Costa Rica to host dialogue

Actualizado
  • 08/07/2009 02:00
Creado
  • 08/07/2009 02:00
PANAMA. Panama offered to serve as a mediator and look for a way out of the crisis in Honduras that started on June 28, with the oustin...

PANAMA. Panama offered to serve as a mediator and look for a way out of the crisis in Honduras that started on June 28, with the ousting of Manuel Zelaya as president of the Central American country, yet it is Costa Rica’s president Oscar Arias’s offer to mediate that the de facto government of Honduras has accepted.

The vice-president and Foreign Affairs Minister, Juan Carlos Varela, said on Sunday that the mediation that Panama was offering would be through diplomatic channels “to avoid clashes” in Honduras.

He added that Panama’s president Ricardo Martinelli was in communication with his Costa Rican counterpart, to call for a dialogue among the involved parties.

The mediation process implies direct contact with the current leader of Honduras, Roberto Micheletti, who substituted Zelaya.

Governments around the world and international bodies like the Organization of American States have so far refused to have direct contact with Micheletti out of fear it would give his administration legitimacy.

The Honduras interim government gave hints Tuesday of a possible solution to the crisis, as Roberto Micheletti applauded the announcement that Costa Rican President Oscar Arias has agreed to mediate efforts to end the standoff.

Arias "is a man with a lot of credibility in the world," Micheletti told HRN radio. "We are open to dialogue. We want to be heard."

US Secretary of State Hillary Rodham Clinton announced that Arias would take part after she met privately in Washington with Zelaya.

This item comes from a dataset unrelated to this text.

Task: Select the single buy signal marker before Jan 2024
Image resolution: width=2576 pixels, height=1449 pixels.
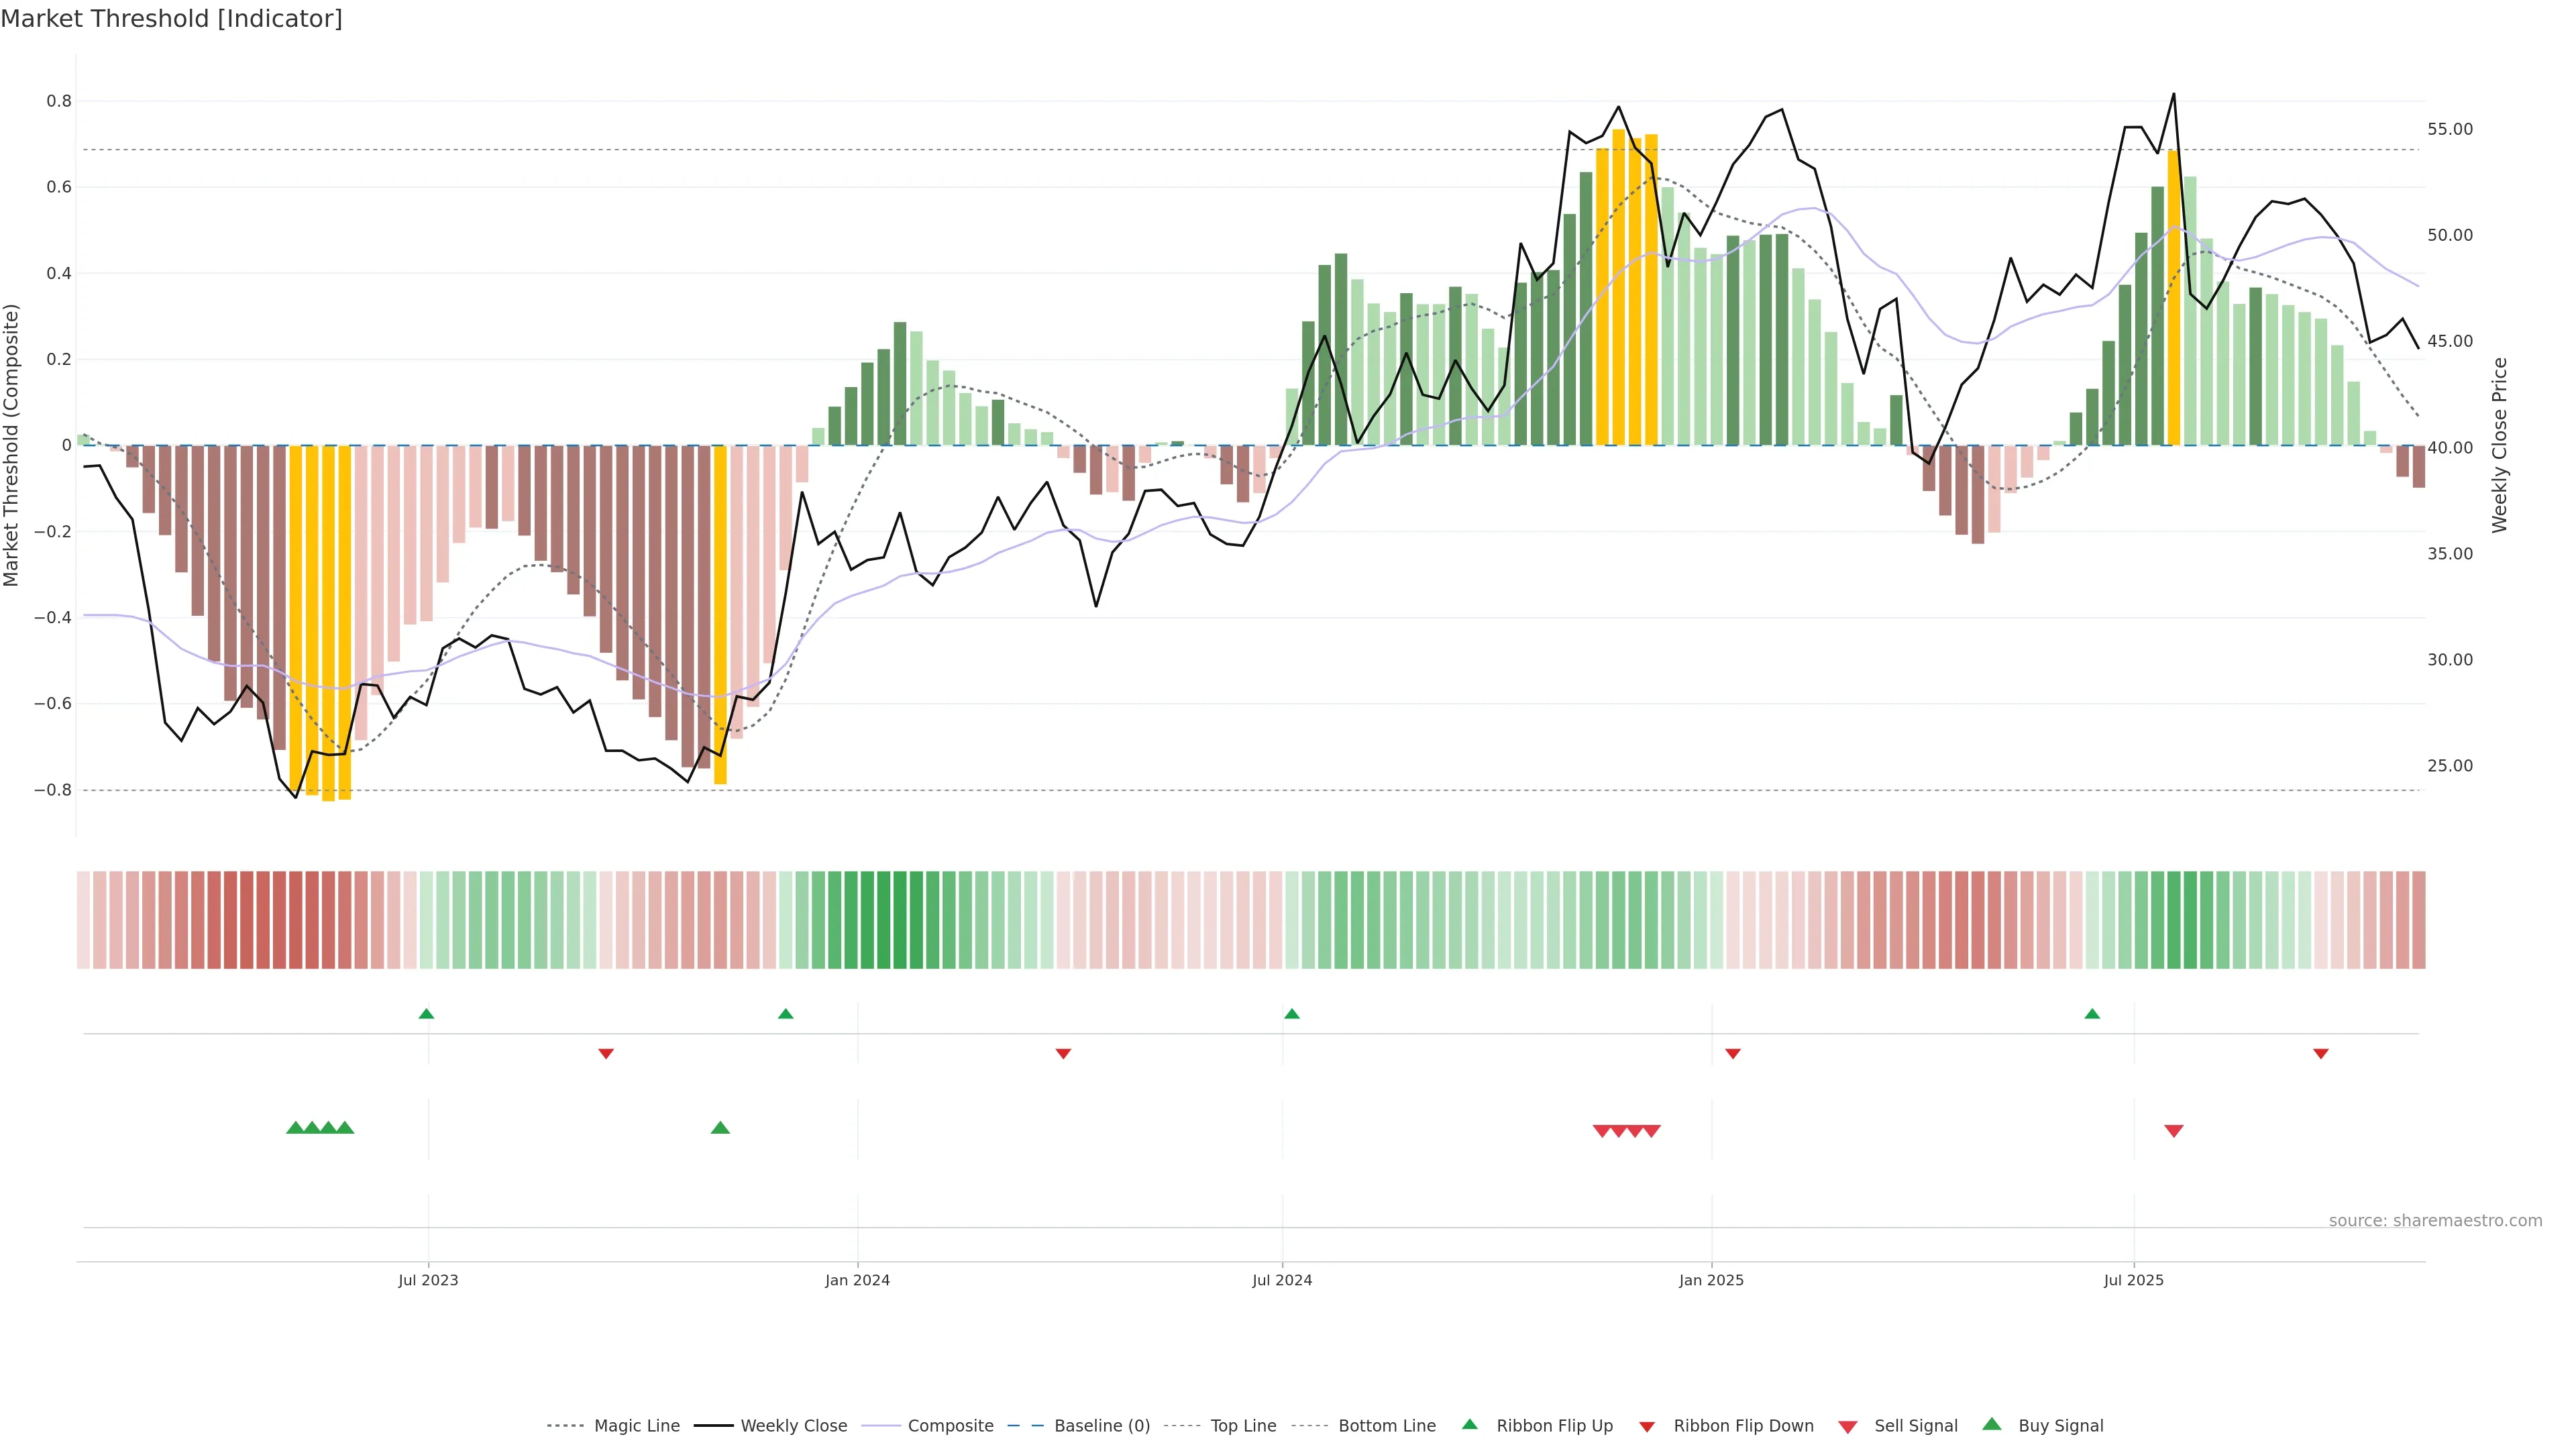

Micheletti said he would send a delegation to Costa Rica — a reversal from past days, when he said he would not negotiate until "things are normal." Arias won the Nobel Peace Prize in 1987 for efforts to help end Central America's civil wars.

Micheletti said the meeting “doesn't mean that Zelaya will be allowed to return.” But his tone was less belligerent than in recent days, when officials promised to arrest Zelaya on charges including treason as soon as he sets foot on Honduran soil.

Varela had offered all of Panama’s resources to open a dialogue between Zelaya supporters and the de facto government.

“We are providing our country, all of the government’s resources, all of the efforts of the Foreign Affairs Ministry and all of the current staff in the (Panama) embassy in Honduras and placing the staff at the chancellery at the disposition of both sides (Zelaya supporters and Micheletti supporters), if they are willing to accept this mediation,” said the head of Panamanian diplomacy on Sunday.